Cryptocurrencies (€100/month in Bitcoin ( $BTC (+1,51 %) ) €50/month in Ethereum ($ETH) (+2,89 %)
I also invest in Bitcoin and Ethereum as I am convinced of the future of these digital currencies. Even if the volatility is high, I see the long-term potential of these technologies. For me, it is an opportunity to participate in the development of a new financial world.
Gold (50 €/month EUWAX Gold ($DE000EWG0LD1 (-0,36 %) )
In uncertain times, I have realized how important it is to have conservative assets such as gold. The last few years of inflation and economic fluctuations have made me realize that gold can have a stabilizing effect, especially in times of crisis.
Individual stocks - My dividend strategy
I have also selected a few individual stocks that should not only offer me security, but also regular income through dividends. The reason for this is simple: I need something tangible, something visible. It's not just the pleasure of seeing the portfolio grow, but also the dividend that gives me the feeling of actively participating in the companies and benefiting from their success.
- 3M Co ($MMM (+1,97 %) )
- Allianz ($ALV (+0,06 %) )
- BioNTech ($BNTX (+2,16 %) )
- Booking Holdings( $BKNG (+0,26 %) )
- Coca-Cola ($KO (-0,64 %) )
- LVMH ($MC (-0,62 %) )
- MSCI Inc ($MSCI (+0,84 %) )
- NextEra Energy($NEE (+1,41 %) )
- Philip Morris ($PM (+0,81 %) )
- Realty Income($O (-0,19 %) )
BioNTech in particular, as a company that has promising potential not only during the pandemic but also beyond, is a long-term winner for me. Likewise NextEra Energy, which plays a key role in the renewable energy sector, and Booking Holdings, which should benefit from the global tourism trend. These companies not only pay dividends, but also show that you can benefit from a company's success with a long-term perspective.
Pension fund
I also invest in the DEVK pension fund (DE000A2PT1X3) through my employer $DE000A2PT1X3 . This fund is particularly important to me because of the generous contributions made by my employer and the solid returns. Even though the costs are somewhat higher, I see it as a long-term addition to my strategy.
Why this portfolio?
I built my portfolio this way because I believe in the potential of long-term global diversification. Rather than chasing short-term gains, I am looking for continuous value growth over many years. I want to support the right companies, benefit from promising markets and at the same time have a regular source of income through dividends.

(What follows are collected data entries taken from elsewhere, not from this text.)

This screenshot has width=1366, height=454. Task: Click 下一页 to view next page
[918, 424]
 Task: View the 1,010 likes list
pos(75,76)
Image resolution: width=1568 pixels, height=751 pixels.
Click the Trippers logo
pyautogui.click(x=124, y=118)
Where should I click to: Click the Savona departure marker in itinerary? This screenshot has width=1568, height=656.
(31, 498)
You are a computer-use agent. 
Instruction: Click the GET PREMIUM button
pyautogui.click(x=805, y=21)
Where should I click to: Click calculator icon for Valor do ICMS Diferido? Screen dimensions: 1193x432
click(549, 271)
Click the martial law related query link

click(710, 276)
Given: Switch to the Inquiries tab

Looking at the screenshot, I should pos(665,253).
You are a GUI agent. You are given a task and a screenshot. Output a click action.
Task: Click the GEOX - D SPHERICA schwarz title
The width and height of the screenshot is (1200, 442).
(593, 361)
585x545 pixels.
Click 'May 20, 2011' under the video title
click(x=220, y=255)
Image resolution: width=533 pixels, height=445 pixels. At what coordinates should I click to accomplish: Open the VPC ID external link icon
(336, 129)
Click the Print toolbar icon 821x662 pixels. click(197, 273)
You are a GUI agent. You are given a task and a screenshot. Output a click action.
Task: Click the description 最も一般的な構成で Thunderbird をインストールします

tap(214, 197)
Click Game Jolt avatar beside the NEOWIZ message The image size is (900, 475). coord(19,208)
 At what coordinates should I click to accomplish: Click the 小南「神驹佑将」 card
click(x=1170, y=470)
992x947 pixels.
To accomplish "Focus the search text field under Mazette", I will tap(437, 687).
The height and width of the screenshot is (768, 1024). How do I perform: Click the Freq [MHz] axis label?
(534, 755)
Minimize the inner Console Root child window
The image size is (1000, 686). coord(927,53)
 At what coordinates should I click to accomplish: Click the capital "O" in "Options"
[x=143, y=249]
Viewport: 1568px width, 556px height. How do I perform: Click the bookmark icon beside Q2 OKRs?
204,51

I am no longer interested in making a quick buck. I have learned that true success in wealth accumulation lies in patience. And that's what it's all about: I want to create a solid foundation for the future - for myself, for my pension and perhaps for a house in a few years' time.
What do you think?
I'm really looking forward to hearing from you. What do you think of my strategy? Do you see any areas where I could diversify even more? Are there any asset classes or ETFs missing from my portfolio that would make sense for me? I am very keen to hear your opinions and advice.
Thank you for taking the time to read my story and strategy! I look forward to your feedback.